### DIRECTIONS
Determine how many of the lines below include "Close", then respond with that number and no other text.

-- RECORD SET follows --

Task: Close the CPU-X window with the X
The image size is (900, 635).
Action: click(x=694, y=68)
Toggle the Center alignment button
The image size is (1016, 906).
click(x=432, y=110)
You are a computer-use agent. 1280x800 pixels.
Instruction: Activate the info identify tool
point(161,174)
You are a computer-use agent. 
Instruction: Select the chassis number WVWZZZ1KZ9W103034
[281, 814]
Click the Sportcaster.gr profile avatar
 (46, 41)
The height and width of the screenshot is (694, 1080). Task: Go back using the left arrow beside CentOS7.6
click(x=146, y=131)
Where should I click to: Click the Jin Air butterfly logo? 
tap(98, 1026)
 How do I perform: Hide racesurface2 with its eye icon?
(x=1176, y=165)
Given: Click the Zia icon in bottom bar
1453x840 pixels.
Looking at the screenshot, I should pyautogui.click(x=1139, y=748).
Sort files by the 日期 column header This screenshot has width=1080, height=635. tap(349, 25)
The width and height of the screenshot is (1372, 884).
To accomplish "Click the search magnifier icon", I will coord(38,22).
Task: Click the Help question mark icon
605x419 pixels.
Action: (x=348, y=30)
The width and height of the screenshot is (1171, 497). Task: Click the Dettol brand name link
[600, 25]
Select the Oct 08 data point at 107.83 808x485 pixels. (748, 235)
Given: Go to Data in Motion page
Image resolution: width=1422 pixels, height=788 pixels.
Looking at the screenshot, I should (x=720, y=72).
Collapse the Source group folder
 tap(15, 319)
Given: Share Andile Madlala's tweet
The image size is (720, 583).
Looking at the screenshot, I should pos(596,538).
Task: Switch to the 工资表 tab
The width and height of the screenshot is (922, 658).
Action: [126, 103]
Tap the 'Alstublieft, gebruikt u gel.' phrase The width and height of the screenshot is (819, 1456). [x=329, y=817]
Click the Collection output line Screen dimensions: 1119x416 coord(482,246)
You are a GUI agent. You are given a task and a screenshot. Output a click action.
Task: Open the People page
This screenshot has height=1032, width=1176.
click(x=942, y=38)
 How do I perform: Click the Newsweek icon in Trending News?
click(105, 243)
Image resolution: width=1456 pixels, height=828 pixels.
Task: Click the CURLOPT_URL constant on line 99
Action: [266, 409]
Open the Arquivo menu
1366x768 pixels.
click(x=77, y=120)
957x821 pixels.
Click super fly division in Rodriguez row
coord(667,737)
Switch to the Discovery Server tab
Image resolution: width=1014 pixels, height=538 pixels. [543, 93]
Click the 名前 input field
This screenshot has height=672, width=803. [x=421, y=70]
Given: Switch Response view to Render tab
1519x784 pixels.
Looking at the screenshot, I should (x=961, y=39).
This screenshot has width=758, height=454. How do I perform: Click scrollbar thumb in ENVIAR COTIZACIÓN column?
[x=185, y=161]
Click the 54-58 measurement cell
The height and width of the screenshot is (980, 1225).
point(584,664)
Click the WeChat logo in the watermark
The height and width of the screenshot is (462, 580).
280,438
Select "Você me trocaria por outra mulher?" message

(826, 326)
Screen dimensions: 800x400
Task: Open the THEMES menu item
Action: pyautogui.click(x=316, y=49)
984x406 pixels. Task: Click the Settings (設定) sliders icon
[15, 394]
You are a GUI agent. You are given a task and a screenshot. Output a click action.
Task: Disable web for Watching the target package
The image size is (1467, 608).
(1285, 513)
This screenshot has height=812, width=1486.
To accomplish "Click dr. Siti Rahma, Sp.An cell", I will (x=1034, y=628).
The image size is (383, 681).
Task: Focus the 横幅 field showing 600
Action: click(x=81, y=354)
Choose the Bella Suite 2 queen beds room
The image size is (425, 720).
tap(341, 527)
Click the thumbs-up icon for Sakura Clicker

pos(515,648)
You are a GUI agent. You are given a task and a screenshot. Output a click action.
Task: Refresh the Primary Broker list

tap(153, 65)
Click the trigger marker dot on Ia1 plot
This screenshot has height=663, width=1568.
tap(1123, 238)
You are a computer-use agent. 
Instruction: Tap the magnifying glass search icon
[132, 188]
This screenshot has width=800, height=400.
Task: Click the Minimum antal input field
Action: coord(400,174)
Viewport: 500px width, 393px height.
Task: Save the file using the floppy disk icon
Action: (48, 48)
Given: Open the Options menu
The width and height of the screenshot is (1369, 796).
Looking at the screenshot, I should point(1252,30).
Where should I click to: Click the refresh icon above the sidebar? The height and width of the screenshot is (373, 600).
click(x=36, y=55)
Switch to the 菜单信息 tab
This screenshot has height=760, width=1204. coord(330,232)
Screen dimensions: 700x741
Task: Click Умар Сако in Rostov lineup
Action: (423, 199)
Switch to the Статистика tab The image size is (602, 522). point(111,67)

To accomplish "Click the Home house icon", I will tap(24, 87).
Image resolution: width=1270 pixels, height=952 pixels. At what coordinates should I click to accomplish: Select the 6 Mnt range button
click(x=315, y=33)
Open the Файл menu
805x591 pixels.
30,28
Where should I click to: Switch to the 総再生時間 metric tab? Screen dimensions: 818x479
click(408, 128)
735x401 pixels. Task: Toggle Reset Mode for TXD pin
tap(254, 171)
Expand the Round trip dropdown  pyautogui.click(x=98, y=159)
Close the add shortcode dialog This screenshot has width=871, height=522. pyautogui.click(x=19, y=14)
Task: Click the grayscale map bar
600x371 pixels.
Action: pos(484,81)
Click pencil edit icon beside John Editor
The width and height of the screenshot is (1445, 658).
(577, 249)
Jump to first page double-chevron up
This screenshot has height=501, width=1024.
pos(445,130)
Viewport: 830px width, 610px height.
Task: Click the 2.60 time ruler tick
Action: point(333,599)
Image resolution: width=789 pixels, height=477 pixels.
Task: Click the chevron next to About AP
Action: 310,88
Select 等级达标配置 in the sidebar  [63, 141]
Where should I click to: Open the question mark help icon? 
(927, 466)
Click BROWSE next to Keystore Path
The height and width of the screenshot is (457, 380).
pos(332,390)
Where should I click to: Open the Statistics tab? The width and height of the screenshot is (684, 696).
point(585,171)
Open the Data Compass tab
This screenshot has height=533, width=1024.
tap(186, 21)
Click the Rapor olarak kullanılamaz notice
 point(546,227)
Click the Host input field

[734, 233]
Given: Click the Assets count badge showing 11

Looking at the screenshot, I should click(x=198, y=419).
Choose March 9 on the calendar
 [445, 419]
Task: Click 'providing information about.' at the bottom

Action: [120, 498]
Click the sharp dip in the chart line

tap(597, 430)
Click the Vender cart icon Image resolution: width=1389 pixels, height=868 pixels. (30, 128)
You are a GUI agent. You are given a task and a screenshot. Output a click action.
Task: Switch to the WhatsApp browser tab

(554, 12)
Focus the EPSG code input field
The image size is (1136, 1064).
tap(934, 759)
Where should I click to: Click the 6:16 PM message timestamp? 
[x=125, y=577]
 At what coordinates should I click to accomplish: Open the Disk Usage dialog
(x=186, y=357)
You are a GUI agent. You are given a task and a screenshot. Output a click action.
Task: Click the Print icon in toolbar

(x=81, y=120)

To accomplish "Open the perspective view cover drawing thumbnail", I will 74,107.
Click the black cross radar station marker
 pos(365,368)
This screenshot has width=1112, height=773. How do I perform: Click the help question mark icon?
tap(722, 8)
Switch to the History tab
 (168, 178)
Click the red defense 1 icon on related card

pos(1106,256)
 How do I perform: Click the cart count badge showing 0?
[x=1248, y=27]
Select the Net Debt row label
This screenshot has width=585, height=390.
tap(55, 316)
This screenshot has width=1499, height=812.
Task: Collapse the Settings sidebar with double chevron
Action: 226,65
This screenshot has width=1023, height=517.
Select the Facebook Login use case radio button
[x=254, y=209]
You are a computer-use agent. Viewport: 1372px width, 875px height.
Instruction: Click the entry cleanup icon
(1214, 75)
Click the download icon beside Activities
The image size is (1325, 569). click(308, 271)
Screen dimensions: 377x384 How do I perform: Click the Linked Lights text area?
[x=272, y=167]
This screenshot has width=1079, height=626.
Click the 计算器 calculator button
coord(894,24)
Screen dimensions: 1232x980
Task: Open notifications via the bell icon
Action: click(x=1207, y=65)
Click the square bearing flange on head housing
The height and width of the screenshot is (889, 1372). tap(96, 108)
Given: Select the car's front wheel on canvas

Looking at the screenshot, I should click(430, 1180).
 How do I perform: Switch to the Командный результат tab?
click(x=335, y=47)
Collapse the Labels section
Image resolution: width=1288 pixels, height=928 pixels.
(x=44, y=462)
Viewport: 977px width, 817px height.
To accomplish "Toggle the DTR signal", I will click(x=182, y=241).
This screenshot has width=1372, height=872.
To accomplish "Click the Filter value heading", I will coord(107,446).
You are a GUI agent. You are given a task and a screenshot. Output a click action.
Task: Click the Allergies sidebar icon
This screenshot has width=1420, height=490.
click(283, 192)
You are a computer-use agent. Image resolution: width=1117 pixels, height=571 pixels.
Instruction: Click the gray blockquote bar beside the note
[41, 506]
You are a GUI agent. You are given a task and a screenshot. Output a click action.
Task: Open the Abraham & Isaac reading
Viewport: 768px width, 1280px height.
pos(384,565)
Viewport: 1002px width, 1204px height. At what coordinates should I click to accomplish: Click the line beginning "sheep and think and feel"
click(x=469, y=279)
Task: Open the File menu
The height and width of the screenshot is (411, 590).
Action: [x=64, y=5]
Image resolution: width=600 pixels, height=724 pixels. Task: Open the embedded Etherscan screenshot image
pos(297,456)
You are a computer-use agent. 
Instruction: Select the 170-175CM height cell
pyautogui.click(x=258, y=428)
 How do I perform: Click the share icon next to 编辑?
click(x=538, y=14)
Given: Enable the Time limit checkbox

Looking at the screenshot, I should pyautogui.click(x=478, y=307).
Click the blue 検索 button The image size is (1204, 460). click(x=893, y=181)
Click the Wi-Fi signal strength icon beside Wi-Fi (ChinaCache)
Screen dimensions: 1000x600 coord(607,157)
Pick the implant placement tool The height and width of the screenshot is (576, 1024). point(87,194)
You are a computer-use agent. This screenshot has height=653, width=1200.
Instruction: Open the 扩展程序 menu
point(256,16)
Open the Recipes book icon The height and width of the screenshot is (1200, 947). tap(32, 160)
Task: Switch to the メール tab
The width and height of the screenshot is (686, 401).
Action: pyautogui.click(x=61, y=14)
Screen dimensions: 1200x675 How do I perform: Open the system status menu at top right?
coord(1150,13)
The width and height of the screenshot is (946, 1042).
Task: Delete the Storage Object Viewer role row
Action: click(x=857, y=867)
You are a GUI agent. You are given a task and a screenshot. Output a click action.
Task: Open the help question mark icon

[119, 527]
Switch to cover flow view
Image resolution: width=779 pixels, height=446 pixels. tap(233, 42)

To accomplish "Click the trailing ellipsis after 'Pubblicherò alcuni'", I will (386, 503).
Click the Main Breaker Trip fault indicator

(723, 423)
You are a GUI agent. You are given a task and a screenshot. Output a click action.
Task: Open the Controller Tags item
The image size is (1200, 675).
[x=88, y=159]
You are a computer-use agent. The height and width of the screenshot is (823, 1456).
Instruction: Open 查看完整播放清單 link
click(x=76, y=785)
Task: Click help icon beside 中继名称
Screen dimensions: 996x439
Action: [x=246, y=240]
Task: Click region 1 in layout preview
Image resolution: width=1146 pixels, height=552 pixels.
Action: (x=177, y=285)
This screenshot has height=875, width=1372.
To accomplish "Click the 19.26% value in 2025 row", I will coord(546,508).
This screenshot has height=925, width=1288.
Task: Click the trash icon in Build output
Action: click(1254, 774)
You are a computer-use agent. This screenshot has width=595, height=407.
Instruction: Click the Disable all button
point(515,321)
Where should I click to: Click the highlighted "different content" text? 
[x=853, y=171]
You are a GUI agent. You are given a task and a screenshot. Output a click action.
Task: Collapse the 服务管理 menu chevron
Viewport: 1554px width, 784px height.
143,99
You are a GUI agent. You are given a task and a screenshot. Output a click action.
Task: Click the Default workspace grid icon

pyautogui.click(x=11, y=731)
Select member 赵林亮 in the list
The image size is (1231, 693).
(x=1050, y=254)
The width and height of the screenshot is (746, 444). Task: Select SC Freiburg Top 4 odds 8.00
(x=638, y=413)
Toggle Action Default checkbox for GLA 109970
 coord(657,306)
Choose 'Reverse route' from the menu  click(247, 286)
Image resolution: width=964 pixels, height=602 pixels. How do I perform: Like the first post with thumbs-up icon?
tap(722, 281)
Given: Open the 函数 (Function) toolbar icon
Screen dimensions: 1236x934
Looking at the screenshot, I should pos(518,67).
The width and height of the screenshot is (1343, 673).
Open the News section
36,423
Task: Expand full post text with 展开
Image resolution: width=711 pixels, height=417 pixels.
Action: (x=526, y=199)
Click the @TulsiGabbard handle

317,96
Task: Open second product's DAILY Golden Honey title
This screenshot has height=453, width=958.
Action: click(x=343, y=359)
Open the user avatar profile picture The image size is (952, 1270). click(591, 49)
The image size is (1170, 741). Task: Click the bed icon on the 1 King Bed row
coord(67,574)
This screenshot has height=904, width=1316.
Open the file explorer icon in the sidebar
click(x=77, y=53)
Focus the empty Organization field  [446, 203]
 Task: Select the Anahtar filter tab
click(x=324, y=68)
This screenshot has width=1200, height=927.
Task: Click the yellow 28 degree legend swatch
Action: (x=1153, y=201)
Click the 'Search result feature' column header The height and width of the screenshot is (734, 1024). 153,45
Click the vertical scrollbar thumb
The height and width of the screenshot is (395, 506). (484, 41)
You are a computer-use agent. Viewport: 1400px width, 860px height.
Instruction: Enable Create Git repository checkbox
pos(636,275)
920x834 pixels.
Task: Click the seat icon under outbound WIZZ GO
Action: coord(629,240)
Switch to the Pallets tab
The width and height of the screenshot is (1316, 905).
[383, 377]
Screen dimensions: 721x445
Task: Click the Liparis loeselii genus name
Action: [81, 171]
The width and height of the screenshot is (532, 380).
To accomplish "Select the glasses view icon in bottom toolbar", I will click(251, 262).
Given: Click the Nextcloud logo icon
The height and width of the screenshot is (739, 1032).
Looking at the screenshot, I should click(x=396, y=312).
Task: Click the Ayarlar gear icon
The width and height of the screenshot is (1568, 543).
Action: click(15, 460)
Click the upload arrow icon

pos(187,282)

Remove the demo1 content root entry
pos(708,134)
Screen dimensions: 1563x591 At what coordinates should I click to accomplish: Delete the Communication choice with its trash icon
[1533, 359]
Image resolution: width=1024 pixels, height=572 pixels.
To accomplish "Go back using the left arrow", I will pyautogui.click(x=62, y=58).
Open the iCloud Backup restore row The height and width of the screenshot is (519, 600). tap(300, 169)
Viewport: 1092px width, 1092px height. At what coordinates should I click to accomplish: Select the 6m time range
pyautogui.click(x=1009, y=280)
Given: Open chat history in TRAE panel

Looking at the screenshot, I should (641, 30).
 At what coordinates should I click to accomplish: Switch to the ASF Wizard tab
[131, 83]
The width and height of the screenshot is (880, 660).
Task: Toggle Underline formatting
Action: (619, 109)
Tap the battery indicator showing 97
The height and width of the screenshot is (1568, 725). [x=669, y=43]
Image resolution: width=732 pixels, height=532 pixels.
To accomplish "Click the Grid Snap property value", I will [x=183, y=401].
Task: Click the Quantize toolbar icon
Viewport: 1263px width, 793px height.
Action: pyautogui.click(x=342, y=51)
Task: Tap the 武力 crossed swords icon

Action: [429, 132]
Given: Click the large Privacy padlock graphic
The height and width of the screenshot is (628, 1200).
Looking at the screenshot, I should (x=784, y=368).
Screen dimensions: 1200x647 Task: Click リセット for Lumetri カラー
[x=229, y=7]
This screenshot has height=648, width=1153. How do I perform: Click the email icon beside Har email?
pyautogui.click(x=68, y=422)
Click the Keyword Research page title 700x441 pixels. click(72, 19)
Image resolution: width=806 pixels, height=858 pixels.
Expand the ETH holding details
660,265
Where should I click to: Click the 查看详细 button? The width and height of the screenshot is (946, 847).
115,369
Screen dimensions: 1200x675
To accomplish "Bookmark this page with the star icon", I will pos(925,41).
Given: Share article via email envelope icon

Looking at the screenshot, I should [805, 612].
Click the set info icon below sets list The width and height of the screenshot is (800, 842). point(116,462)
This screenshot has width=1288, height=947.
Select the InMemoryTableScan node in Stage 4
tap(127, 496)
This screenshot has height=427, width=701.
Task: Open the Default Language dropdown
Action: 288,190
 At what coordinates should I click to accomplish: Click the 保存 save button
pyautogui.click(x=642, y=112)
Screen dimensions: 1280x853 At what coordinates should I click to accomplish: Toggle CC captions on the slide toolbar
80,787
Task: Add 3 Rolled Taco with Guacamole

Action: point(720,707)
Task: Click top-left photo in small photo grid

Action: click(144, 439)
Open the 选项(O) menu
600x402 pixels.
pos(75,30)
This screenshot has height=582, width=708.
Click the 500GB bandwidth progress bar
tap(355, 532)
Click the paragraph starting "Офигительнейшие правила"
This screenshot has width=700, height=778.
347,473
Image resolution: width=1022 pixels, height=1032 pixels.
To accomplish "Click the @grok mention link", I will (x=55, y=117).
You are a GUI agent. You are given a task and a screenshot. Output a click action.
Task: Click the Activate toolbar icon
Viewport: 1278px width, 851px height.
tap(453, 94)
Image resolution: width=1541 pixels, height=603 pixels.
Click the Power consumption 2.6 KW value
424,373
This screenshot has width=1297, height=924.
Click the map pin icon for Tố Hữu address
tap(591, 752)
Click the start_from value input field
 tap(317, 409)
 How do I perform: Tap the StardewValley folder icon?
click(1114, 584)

-- RECORD SET concluded --

### RESULT
2